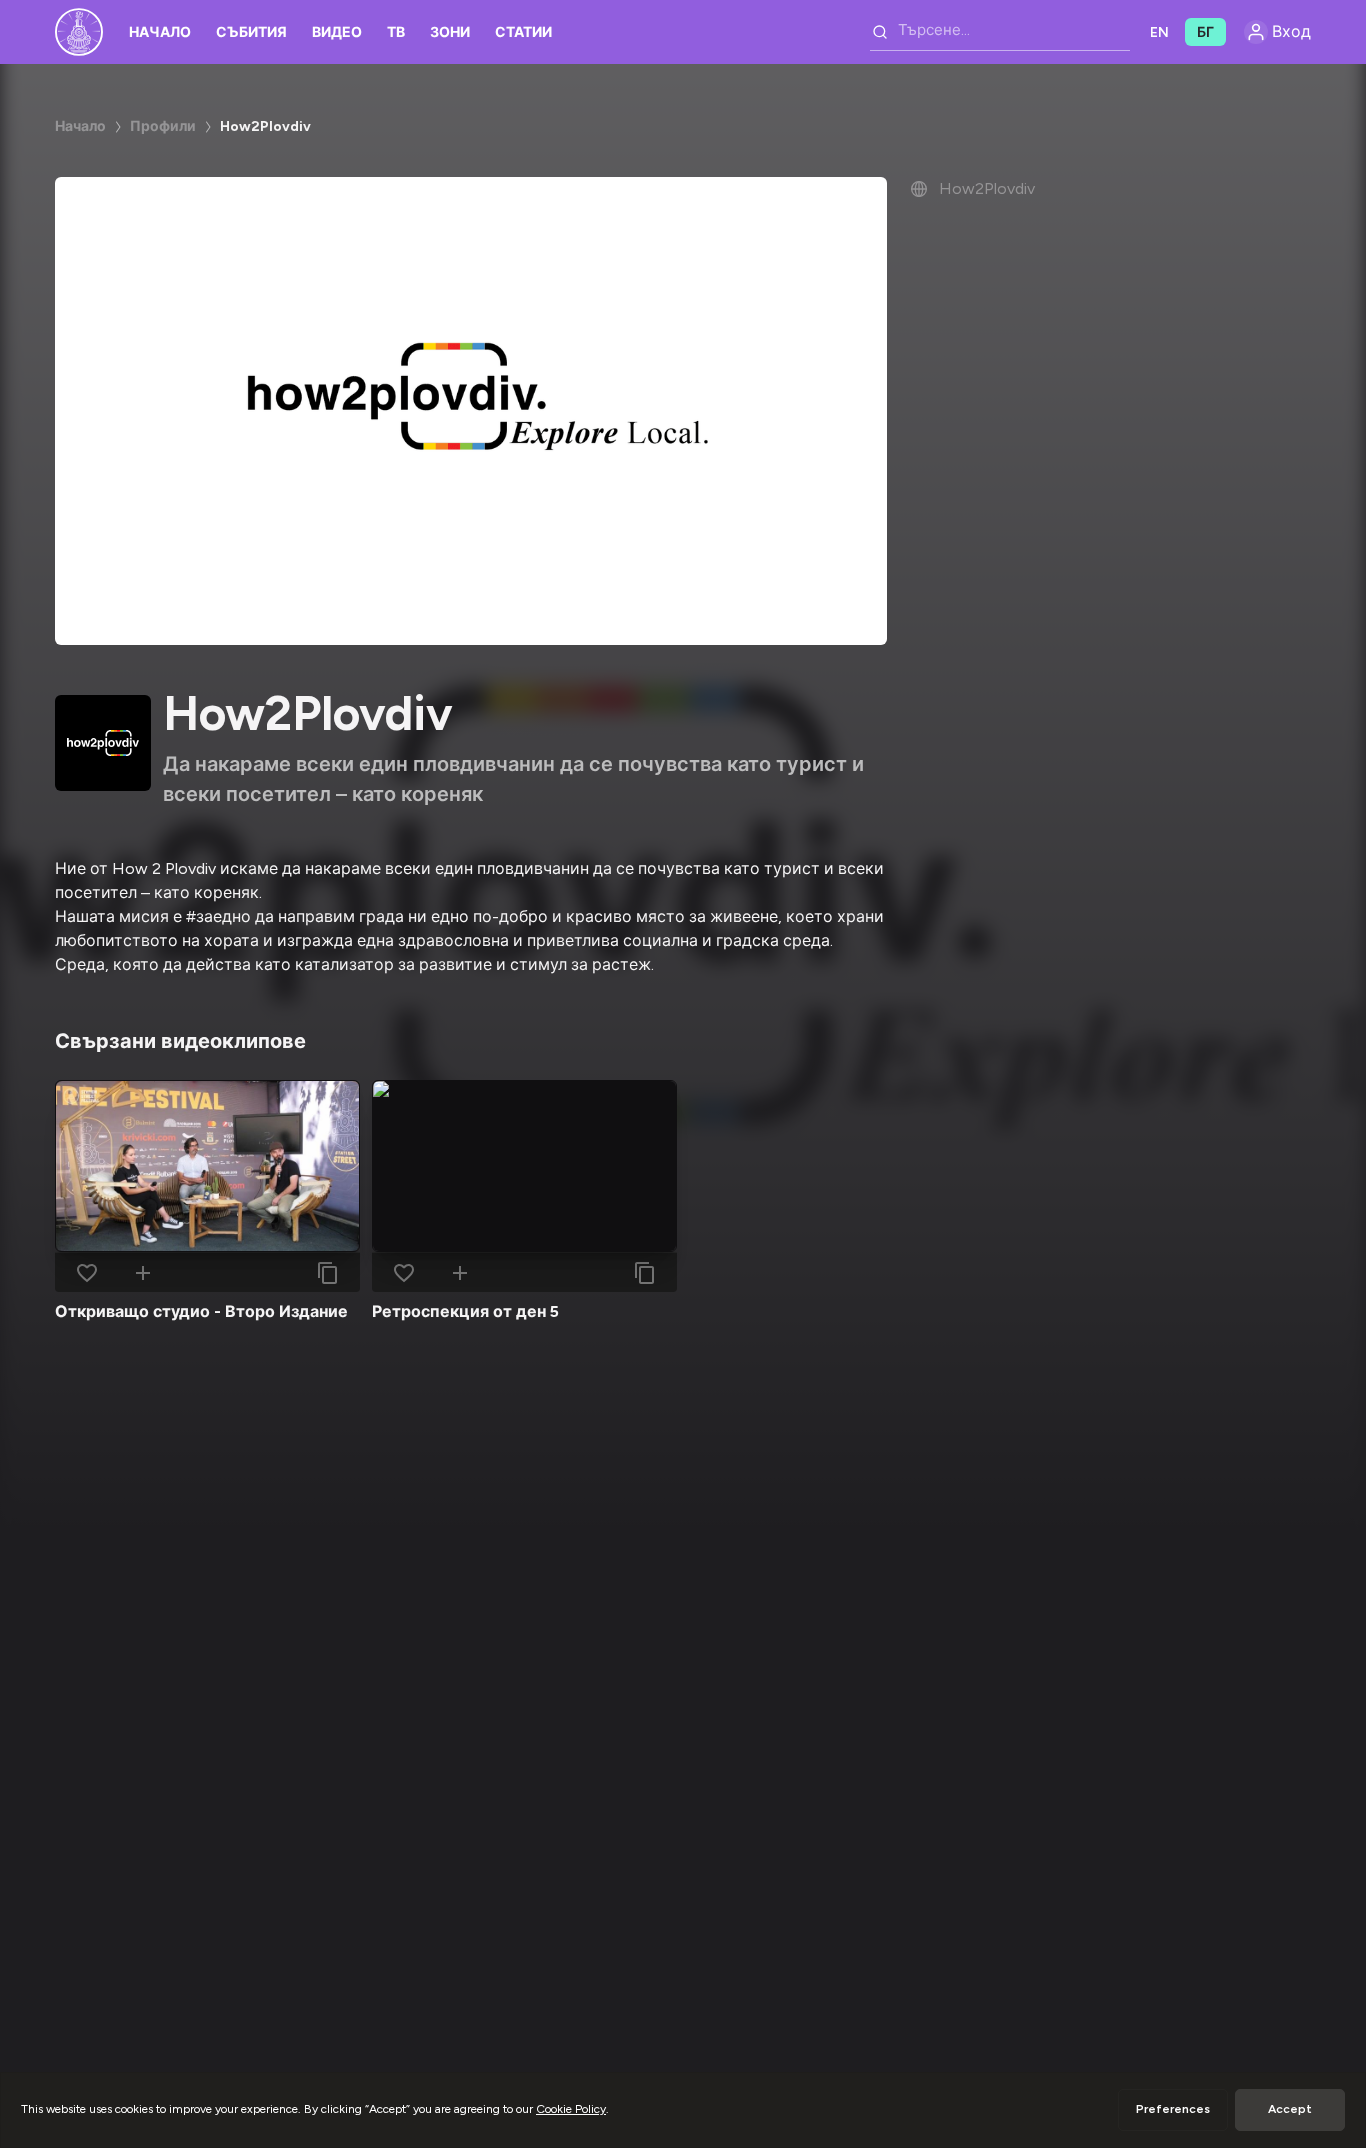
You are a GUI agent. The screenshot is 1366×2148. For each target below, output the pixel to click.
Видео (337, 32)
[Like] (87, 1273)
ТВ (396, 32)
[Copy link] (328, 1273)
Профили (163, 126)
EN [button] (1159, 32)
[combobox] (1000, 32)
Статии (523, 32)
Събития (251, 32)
********************
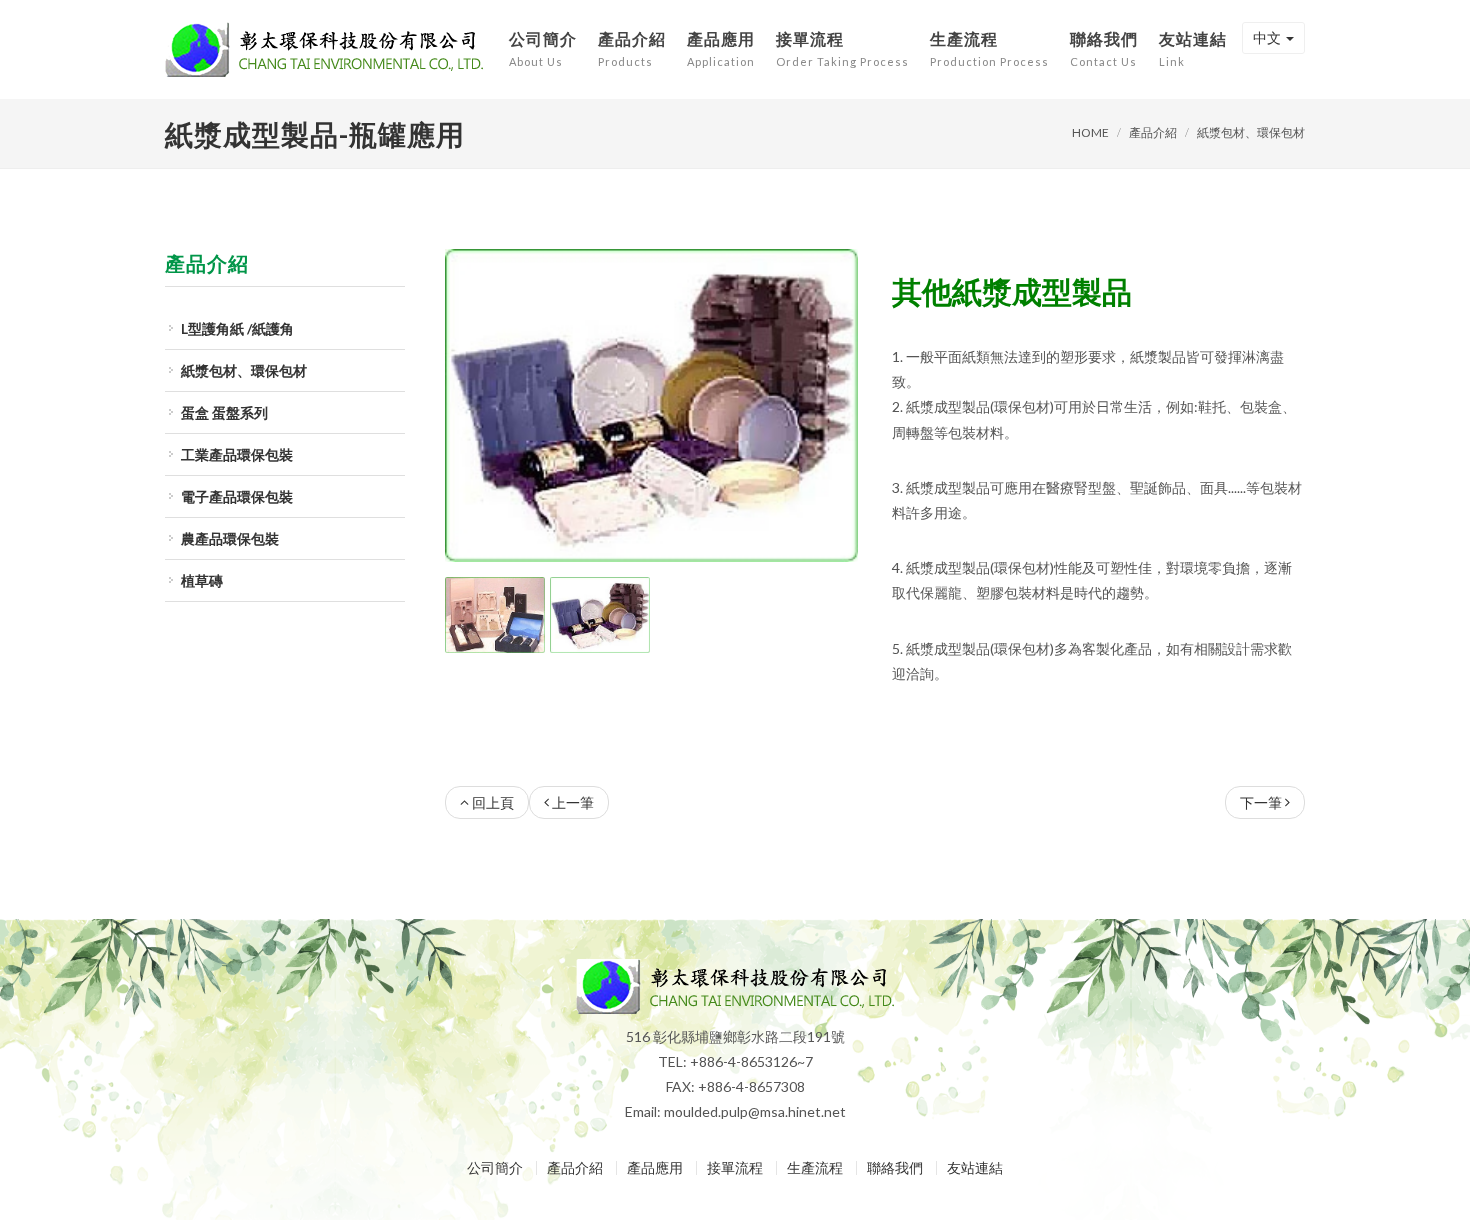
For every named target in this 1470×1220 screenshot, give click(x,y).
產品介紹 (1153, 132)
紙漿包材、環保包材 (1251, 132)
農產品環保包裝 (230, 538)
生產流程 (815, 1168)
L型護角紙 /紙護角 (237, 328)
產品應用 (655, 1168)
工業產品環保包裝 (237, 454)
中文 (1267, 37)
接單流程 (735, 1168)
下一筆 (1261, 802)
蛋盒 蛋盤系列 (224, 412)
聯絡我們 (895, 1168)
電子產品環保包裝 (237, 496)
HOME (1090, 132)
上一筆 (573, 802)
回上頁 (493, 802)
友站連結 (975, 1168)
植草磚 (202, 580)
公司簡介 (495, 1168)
********************
### [Aim]
Count how many lines in the items above contain the word "screenshot", treating uppercase and lowercase letters as different. Reply with the number alone.

### [Final answer]
2